Science is desperate to understand why aging is a risk factor for disease, and why diabetes is associated with aging. The Buck Institute for Age Research may have an answer.

Researchers at the Buck Institute for Age Research have discovered a novel way in which insulin affects cell metabolism and cell survival. Surprisingly the insulin signaling pathway, which is involved in aging, diabetes and stress response, is active at a deeper level of cell activity than scientists expected. The study appears in the Cell Metabolism.

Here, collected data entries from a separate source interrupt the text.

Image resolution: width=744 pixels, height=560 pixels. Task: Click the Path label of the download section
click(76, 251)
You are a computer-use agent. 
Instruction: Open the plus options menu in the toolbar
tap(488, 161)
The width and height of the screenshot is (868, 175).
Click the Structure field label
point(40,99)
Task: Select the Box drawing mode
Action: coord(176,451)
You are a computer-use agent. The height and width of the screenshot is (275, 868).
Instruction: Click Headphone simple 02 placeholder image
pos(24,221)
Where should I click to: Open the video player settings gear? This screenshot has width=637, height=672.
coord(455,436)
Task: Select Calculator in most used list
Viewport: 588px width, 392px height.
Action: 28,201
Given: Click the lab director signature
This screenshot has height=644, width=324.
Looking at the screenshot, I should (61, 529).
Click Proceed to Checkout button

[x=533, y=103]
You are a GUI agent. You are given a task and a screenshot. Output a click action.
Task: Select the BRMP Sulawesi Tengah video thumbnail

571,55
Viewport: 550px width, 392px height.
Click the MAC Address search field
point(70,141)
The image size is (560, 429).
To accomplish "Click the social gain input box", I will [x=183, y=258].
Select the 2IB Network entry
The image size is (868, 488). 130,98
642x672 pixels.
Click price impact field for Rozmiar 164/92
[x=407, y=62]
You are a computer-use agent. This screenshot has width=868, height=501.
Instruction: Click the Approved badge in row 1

Insulin is vitally involved in many cell functions. Buck Institute faculty and lead author Gordon Lithgow, PhD, says scientists have known for years that insulin is involved at the level of cell activity called transcription, where DNA produces RNA. Lithgow said the new research, in the nematode worm C. elegans, revealed that insulin is also active at the level known as translation, where RNA specifies protein synthesis.

Lithgow says the discovery of this new level of regulation opens a host of opportunities. “We are desperate to understand why aging is a risk factor for disease, we want to know why diabetes is associated with aging,” said Lithgow. “Here we have a insulin signaling pathway involved in aging, diabetes and stress response. This gives us more precise avenues to explore how we might intervene in disease,” he said.

Using long-lived mutant worms, researchers demonstrated that increased tolerance to stress, due to lower insulin signaling, is not dependent on stress-induced responses at the level of transcription, but instead requires active protein translation.

Lithgow says the research fits in with work being done in the Buck Institute laboratories of Brian Kennedy and Pankaj Kapahi, all of which point to the importance of translation. Lithgow, who directs the Institute’s Geroscience program, says the research will lead to new collaborations.

“This work highlights the importance of protein homeostasis — the maintenance of metabolic equilibrium,” said Lithgow. “What proteins are made within the cell? When are they made? How and when are they gotten rid of? What happens when they are damaged?”

Lithgow thinks control of protein homeostasis is vital for healthy aging and is intrinsically involved in diseases such as Parkinson’s and Alzheimer’s where protein homeostasis seems to get muddled up.

“It’s about connections,” said Lithgow, “Now we need to connect with what is known about insulin signaling in diabetes with various disease states; we need to know how this small part of cell metabolism fits into the bigger picture of aging and disease.”